1. sniperace (Posts: 95; Member since: 20 Aug 2009)


I have used many operating systems palm,palm os,blackberry, windows, iphone and android. After using android for a short while i actualy gave up my iphone. windows 7 to me looks like too little too late. Androids whole presentaion and customization seems to be in my opinion heads and shoulders above and other operating system.

posted on 10 Nov 2010, 11:58

2. Hello-dirt (Posts: 100; Member since: 02 May 2010)


Amen brother...but I haven't played with WP7; it might be a nice OS. I do like windows 7 so...

posted on 10 Nov 2010, 13:56

4. JeffdaBeat (unregistered)


Here's the thing, I am by no means a Microsoft fan boy. I've got Apple everything. But Windows Phone 7 on the Samsung Focus is just amazing. By far, the best first release of a new OS I've seen in all my days in wireless. The interface is stunning and original. Transitions are seamless. And from what it looks like, they are already building a pretty nice App Store.
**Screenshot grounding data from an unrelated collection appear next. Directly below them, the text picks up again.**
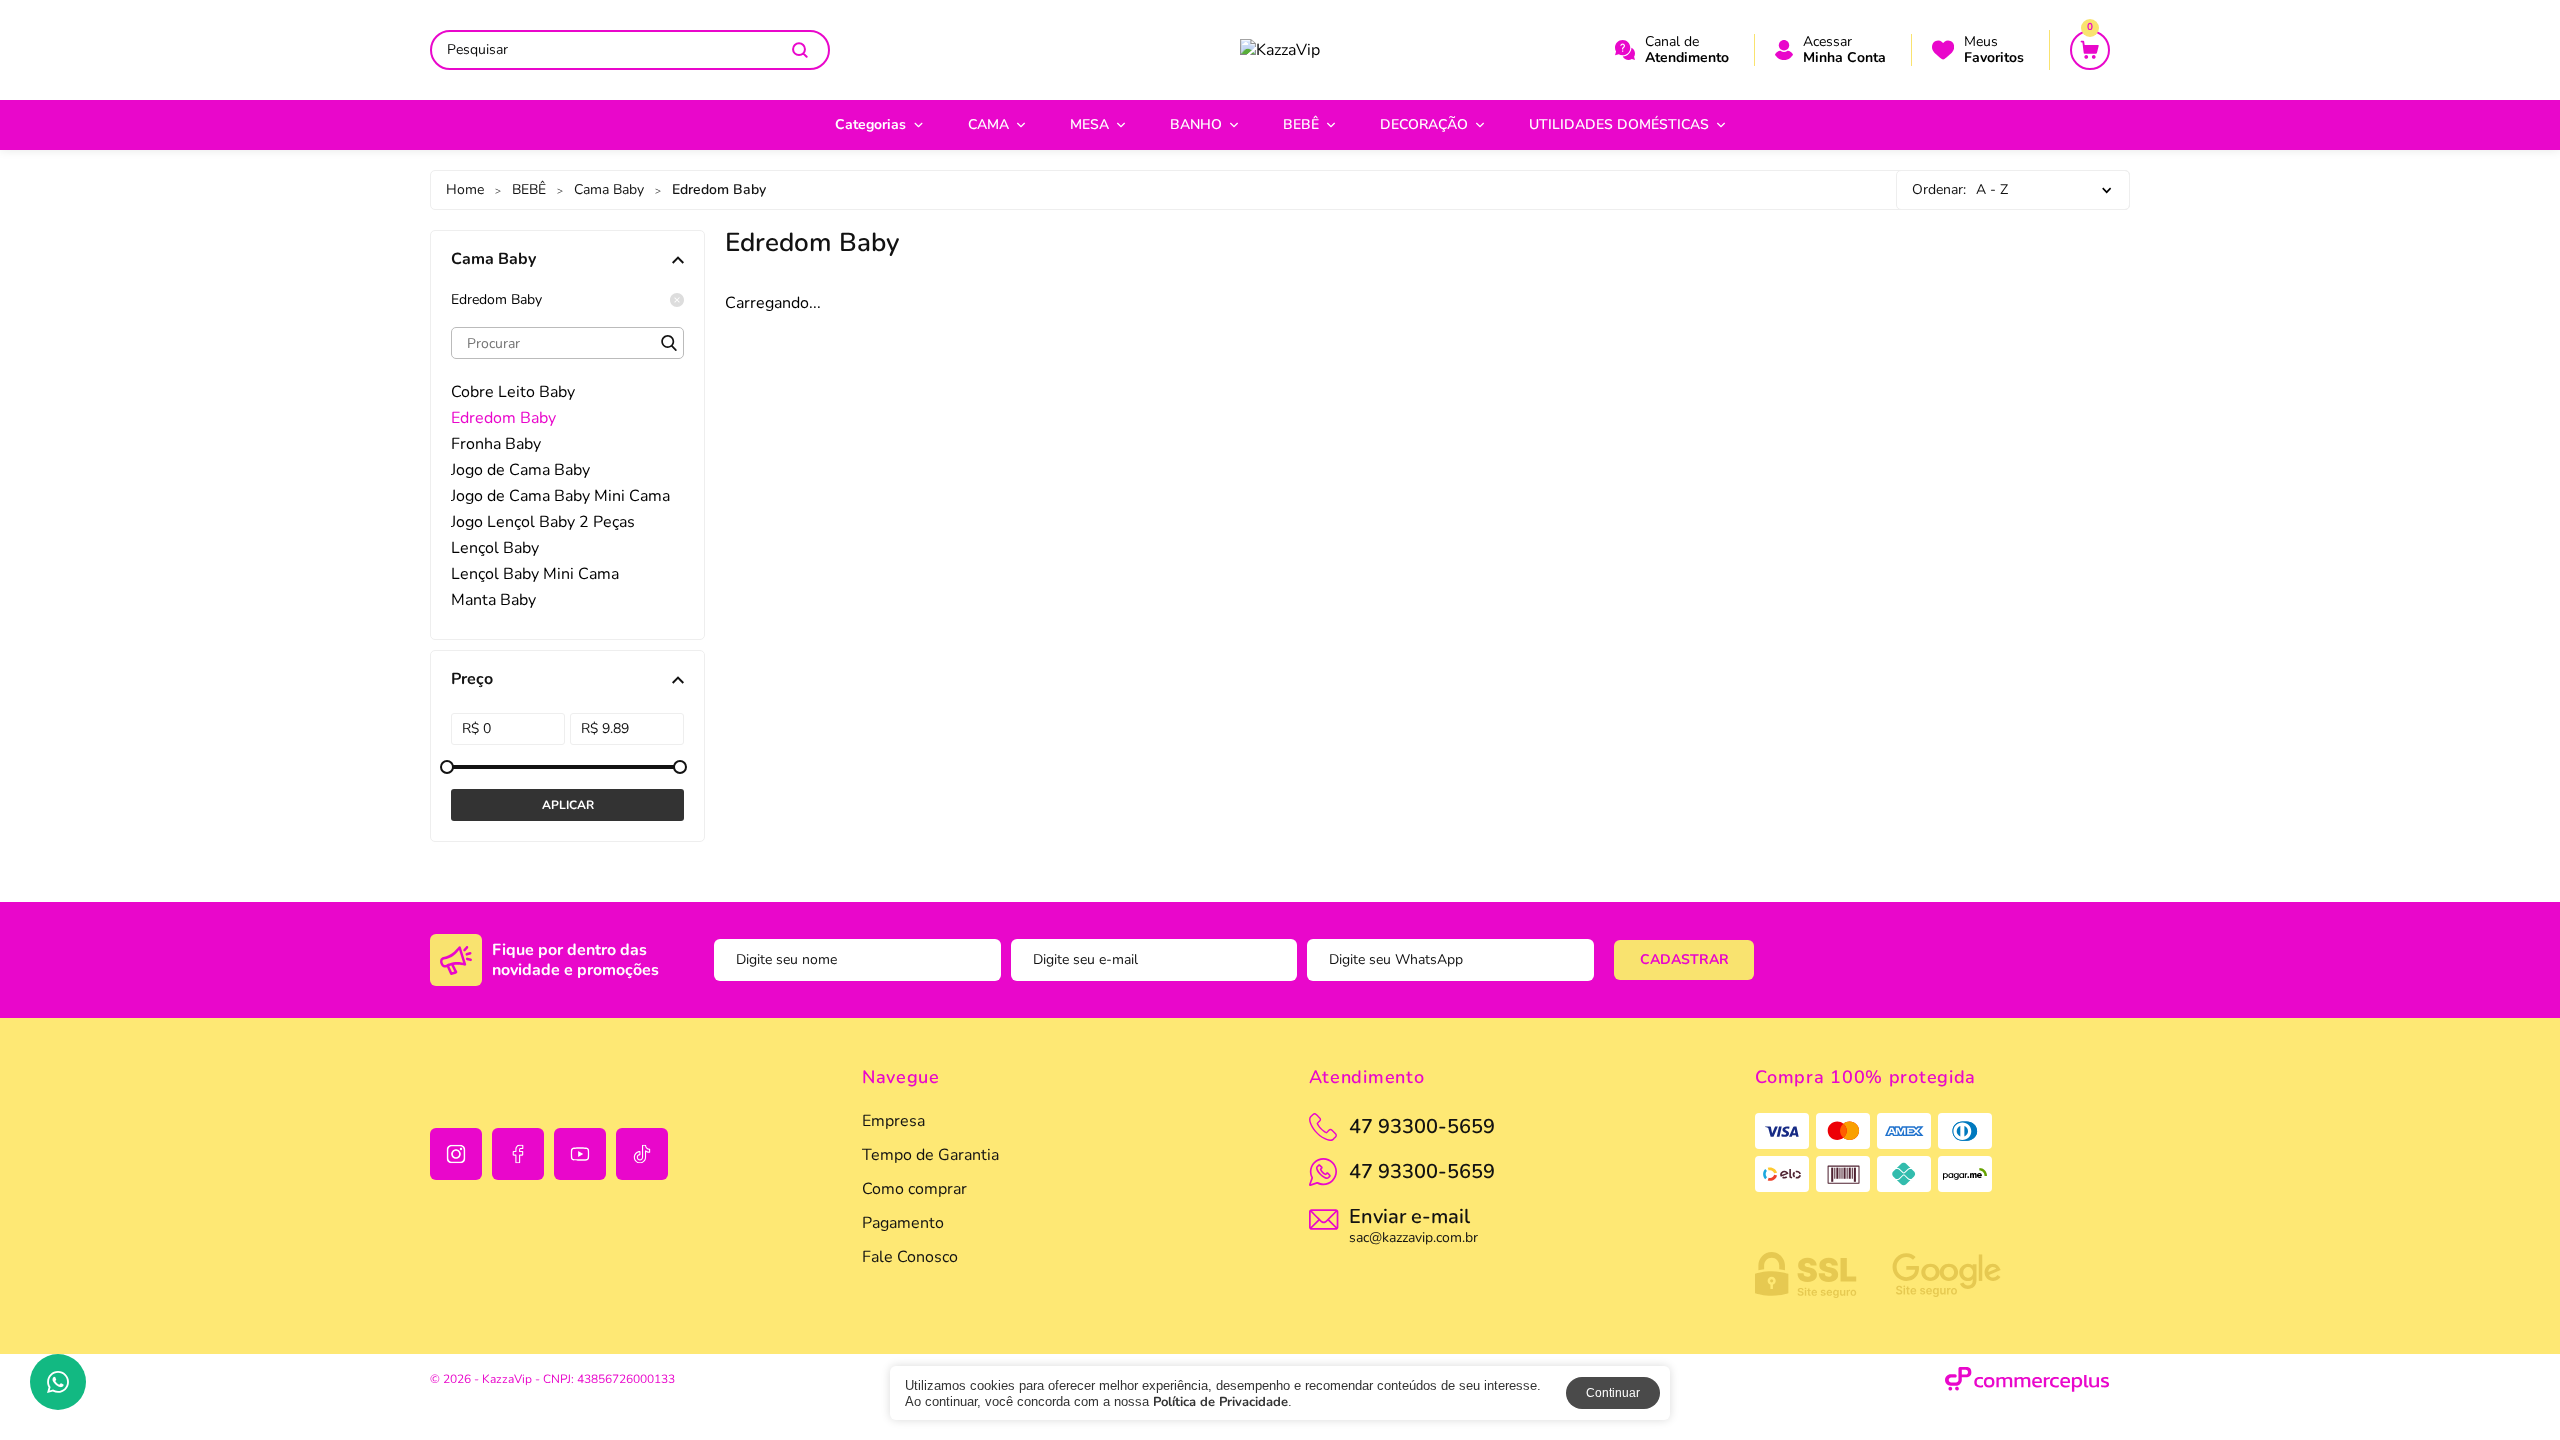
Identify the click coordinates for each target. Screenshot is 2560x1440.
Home (465, 189)
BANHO (1196, 124)
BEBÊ (1301, 124)
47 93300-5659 (1422, 1171)
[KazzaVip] (1280, 50)
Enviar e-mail (1413, 1224)
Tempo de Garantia (930, 1155)
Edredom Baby (496, 300)
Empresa (893, 1121)
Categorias (870, 124)
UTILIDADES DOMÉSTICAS (1619, 124)
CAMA (988, 124)
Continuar (1613, 1393)
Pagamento (903, 1223)
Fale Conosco (910, 1257)
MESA (1089, 124)
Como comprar (914, 1189)
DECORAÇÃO (1424, 124)
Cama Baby (609, 189)
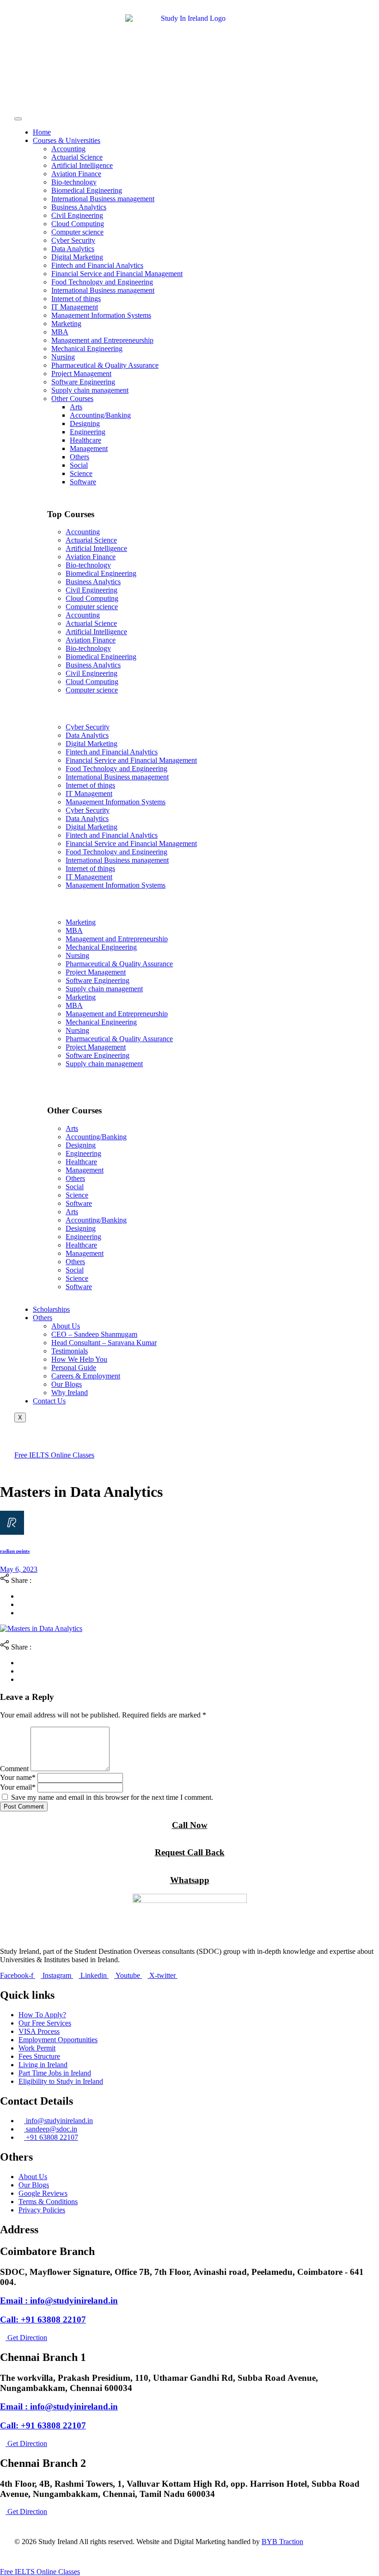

I think if people are willing to give the phone a try, it could out-do Android. Microsoft is following Apple's lead in that there won't be staggering differences in power, size, and speed of the phone. Less work for developers and a more even experience across the board no matter what kind of phone you get. Plus, Microsoft will be in charge of your software updates, not your carrier that could quickly forget your phone or the manufacturer who will quickly forget your phone as they make more.

When it all comes down, I think we'll have Apple, Google, and Microsoft as our leaders with RIM slowly dropping off. This is a brand new consumer phone that just looks sexy. Feels that way too. I think completely abandoning anything that looks like Windows Mobile was smart, but Microsoft has to hope people don't remember the bad taste people got with Windows Mobile...

posted on 10 Nov 2010, 13:02

3. Mike (unregistered)


We got the WP7 Samsung Focus in a few days ago. Its really simple and easy to use and the screen looks amazing, but until they get more apps in the market, I'd stick with Andriod.

posted on 10 Nov 2010, 14:05 1

5. rmac (Posts: 12; Member since: 04 Jan 2010)


Too often a company will completely diversify its mission to stay the dominant name in it's industry. This is a prime example of failure for saturation.

Microsoft has never had an industry-leading mobile operating system when it has had a mainstream competitor. I believe Palm beat out Windows Mobile in infancy of smartphones, and I'm certain iPhone beat the two. Until the advent of Android, no mobile operating system even came close to iOS.

Here we have a company who is closed-source, offers a plethora of useful apps, both free and paid, and at the launch, already had a core following because of its simplistic use of its computer software. Combine that with ease of use, and about 5 years ago, you have a smartphone that you can say "Does what you want it to."

Enter WP7, a successor to two horribly crippled, riddled with system crashes, failures, and near constant rebooting mobile operating systems, on top of the forced followers of Windows (because nearly every non-retail version sold with a new PC is infested with myriads of bloatware), users that arguably would purchase a Mac if not for the price tag. This operating system advertised recently that "less of this {individual making several touch gestures on his phone}, and more of this {individual dancing with his date, after pocketing his WP7 phone, emphasis on the ease of seeing all of your notifications on a single screen}." WP7 would be better equipped as an OS for a regular candy-bar styled phone, like the LG Chocolate Touch.

I think Microsoft needs to abandon it's entire creative direction staff, and hire some people who are going to hype something up, brand new, and abandon the "Windows" platform. The future is evolution, not improving on yesterday's news.

posted on 11 Nov 2010, 00:18

6. Mitch (unregistered)


One word will describe it JUNK

posted on 24 Nov 2010, 08:15

7. Apopas (unregistered)


windows 7 and windows phone 7 have only similar name and nothing else. Because someone likes the OS for PCs doesn't mean will like and the one for smartphones.
While there are a lot of practical reasons to choose windows 7 over OSX or Linux (ie games and comercial apps), there is not practical reason for someone to choose WP7 over Android or iphone. WP7 just came too late.